Levi started the class with positive circles; the new student said “oh, cloud hands”. As I was doing my circles, he said I was doing it wrong because I wasn’t moving my waist. He started demonstrating how he did circles and, to be candid, I thought “what are you talking about, my inattentive adolescent students adhere to the principle better” as his hand went out, his torso and shoulders grossly tossed. Levi was quick to respond, explaining why we “don’t move”, only to fall upon deaf ears. He immediately went into a physical explanation that left the new student on the floor. He said, as he stood up, we were doing different styles of taiji as he, and we were “too hard”. Levi exclaimed, “no, it is the same lineage of taiji!” As Levi demonstrated the principles; it became clear he wasn’t here to learn, it was a challenge.
Levi let the principles of Practical Method do the talking by pushing hands with him. The challenger was “put on the chopping block” between Levi’s leg andleaving him on the ground several times. The last time the challenger was tossed to the floor, with force, he submitted, expressing he “had enough”. Levi said, “I am willing to be your teacher, but if you are not willing to learn, leave now…I mean go!” He went and stood in the corner, watching our practice…towards the end he came back to join us, with a more subtle attitude, willing to learn or at least follow instructions.

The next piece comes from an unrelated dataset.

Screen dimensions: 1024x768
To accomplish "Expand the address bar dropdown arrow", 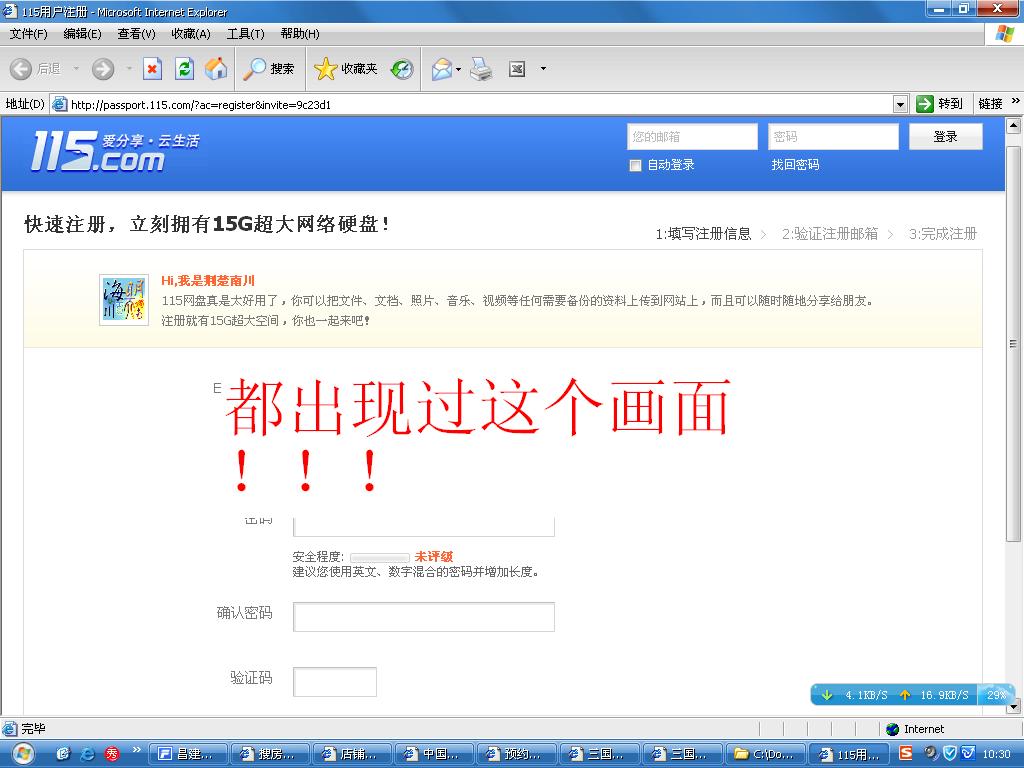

Later on we learned the said master, whose teachings the challenger followed, had his discipleship from Grand Master Hong revoked. It became clear to Levi and me that he wasn’t taught the principles that are inherit to Grand Master Hong’s teachings, and transmitted to Master Chen. It also became clear, though Levi caught on much sooner than I; the new student did not arrive with an open mind to learn, but rather, a hidden agenda to prove himself superior, whether or not a conscious decision. It was an eye opening experience about the subtleties of challenges that can take place in a variety of situations.